§ EXERCISE: Set down exactly, from the records below, the line with "Task: Open the BOM Level filter dropdown" through the line with "Task: Click the 進行中の文書 circular progress icon", and nothing else.

#### MATERIAL SHOWN ####

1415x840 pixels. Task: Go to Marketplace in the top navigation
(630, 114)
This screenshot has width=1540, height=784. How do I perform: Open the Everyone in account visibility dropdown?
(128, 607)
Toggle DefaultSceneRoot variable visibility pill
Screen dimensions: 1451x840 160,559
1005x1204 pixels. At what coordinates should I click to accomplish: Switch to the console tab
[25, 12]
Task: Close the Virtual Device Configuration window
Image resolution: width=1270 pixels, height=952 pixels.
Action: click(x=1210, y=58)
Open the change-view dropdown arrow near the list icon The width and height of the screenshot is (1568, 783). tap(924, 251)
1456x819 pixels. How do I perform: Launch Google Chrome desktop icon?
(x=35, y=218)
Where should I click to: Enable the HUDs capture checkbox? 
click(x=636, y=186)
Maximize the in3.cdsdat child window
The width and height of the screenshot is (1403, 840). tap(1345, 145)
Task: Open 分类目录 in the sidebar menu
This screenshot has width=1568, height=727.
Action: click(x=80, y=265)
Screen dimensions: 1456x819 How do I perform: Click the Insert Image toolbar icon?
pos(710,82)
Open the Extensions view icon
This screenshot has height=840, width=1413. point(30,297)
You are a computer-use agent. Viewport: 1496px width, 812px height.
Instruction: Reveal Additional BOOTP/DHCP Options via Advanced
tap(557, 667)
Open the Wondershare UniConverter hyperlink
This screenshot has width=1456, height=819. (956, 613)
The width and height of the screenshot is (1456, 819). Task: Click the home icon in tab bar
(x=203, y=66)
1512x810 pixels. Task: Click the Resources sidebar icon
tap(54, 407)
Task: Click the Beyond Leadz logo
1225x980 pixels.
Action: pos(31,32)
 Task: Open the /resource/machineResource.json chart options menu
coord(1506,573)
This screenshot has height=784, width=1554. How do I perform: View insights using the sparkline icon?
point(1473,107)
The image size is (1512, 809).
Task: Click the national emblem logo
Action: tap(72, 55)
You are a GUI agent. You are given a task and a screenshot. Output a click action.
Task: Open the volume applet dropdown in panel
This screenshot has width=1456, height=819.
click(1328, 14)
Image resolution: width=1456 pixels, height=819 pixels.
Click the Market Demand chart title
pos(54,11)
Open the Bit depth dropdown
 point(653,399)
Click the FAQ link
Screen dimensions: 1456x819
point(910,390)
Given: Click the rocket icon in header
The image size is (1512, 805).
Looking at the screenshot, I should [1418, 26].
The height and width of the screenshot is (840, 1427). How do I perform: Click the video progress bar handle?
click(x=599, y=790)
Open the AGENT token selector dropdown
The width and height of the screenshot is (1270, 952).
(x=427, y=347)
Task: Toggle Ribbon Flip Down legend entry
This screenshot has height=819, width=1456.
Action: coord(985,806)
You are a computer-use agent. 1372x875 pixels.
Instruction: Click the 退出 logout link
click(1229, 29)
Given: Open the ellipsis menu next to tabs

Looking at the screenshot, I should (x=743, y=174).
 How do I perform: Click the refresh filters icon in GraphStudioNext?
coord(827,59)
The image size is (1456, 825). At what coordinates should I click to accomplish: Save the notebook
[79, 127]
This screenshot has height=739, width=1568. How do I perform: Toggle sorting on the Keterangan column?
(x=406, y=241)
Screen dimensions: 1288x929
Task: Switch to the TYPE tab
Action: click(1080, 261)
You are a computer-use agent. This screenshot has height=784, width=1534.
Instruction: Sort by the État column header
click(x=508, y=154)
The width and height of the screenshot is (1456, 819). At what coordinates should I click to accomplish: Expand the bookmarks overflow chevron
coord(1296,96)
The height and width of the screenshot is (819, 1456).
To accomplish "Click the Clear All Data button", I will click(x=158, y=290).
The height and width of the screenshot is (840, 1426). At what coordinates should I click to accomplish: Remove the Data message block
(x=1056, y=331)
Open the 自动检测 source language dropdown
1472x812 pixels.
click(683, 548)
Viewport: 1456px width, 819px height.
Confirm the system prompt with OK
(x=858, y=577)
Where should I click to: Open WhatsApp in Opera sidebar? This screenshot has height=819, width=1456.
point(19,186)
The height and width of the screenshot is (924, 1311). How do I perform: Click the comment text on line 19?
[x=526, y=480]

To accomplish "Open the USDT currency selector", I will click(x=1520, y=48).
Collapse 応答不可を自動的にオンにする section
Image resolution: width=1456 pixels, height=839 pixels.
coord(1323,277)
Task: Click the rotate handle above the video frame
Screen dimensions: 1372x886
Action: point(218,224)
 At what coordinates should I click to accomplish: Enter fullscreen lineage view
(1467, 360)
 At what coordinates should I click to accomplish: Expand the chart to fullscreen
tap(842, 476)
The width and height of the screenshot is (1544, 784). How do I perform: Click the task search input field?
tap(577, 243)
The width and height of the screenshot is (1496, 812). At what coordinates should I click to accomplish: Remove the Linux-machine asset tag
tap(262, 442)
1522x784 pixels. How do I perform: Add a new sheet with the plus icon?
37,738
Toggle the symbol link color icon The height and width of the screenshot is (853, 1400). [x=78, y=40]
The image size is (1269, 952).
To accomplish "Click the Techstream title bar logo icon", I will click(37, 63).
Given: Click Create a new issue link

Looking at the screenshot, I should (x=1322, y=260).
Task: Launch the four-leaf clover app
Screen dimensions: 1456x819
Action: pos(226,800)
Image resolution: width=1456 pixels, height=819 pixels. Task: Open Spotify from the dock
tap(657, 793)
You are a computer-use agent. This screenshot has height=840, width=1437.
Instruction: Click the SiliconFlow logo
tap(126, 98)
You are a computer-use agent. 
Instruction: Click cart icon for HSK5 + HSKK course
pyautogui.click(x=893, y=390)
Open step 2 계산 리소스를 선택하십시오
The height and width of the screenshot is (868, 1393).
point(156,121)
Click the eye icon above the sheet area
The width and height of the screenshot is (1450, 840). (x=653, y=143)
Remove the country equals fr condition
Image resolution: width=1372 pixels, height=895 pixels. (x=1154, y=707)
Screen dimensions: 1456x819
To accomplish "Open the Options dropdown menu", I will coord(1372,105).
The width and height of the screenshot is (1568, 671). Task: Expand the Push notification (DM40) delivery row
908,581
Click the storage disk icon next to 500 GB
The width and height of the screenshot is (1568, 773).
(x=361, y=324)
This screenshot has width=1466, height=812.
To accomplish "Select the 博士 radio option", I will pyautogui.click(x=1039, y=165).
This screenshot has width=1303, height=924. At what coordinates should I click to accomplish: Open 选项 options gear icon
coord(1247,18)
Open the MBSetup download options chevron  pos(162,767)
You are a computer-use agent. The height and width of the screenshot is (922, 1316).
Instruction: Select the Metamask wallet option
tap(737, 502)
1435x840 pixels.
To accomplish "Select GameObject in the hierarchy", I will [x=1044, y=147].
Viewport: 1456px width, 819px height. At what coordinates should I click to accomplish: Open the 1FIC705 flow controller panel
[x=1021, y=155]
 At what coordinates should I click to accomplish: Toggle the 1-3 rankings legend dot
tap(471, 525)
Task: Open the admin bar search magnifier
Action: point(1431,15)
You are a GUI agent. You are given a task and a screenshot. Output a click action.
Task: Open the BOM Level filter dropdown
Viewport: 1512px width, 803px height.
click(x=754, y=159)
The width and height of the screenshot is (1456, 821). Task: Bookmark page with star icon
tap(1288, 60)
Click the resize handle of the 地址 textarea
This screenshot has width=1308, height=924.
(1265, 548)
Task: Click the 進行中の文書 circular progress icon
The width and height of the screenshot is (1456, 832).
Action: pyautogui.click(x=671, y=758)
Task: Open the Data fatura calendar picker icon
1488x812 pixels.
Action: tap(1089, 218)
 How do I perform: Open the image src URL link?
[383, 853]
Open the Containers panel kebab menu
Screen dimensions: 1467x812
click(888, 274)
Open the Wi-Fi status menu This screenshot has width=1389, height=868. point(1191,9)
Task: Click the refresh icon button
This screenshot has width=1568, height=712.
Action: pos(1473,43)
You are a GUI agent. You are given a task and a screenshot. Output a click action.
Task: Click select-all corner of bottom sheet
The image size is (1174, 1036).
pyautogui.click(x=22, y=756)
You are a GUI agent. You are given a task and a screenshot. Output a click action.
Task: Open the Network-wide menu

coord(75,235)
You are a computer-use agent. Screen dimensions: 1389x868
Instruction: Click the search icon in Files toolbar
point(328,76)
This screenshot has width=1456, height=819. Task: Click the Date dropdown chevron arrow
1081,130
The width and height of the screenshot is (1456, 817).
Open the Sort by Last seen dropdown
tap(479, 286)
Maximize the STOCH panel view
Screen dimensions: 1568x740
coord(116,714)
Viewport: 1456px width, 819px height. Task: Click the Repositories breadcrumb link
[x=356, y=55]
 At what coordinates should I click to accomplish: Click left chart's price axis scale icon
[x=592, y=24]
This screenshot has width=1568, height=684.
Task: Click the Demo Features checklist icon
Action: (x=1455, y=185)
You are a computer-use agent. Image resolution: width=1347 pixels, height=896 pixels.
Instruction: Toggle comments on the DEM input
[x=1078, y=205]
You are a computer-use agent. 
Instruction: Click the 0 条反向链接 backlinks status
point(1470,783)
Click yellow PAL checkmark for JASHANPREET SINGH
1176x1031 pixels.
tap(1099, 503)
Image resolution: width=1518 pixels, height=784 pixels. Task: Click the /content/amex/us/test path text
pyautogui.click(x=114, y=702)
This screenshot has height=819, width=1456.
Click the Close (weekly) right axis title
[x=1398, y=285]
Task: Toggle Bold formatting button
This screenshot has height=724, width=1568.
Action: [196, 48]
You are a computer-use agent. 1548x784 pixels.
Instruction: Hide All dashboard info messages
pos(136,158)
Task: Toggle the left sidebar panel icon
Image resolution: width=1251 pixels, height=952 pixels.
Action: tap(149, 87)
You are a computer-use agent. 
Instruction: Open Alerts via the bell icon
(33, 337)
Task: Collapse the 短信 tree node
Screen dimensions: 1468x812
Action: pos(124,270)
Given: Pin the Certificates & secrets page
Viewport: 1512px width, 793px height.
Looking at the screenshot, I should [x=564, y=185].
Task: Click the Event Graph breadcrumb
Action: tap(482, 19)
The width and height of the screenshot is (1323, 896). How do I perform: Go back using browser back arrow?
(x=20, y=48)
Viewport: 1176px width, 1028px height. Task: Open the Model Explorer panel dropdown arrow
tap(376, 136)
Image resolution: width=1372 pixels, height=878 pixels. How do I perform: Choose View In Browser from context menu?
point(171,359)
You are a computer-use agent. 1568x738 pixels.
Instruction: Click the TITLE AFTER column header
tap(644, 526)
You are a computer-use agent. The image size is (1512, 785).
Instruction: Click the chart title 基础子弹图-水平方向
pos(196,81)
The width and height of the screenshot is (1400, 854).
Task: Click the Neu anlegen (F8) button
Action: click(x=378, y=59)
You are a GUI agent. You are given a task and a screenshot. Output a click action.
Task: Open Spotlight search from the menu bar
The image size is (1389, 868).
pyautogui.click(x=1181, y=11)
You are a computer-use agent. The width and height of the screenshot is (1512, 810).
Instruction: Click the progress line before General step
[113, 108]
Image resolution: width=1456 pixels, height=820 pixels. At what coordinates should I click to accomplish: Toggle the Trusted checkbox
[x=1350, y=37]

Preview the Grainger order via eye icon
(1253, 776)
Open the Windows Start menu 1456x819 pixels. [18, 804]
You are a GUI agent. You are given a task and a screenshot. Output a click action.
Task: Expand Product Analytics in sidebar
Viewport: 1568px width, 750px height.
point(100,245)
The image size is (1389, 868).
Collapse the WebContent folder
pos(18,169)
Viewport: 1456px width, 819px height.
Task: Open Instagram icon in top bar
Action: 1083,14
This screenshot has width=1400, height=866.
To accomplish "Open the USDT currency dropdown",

####

§ YOUR SOLUTION:
Task: Open the BOM Level filter dropdown
Viewport: 1512px width, 803px height.
click(x=754, y=159)
The width and height of the screenshot is (1456, 821). Task: Bookmark page with star icon
tap(1288, 60)
Click the resize handle of the 地址 textarea
This screenshot has width=1308, height=924.
(1265, 548)
Task: Click the 進行中の文書 circular progress icon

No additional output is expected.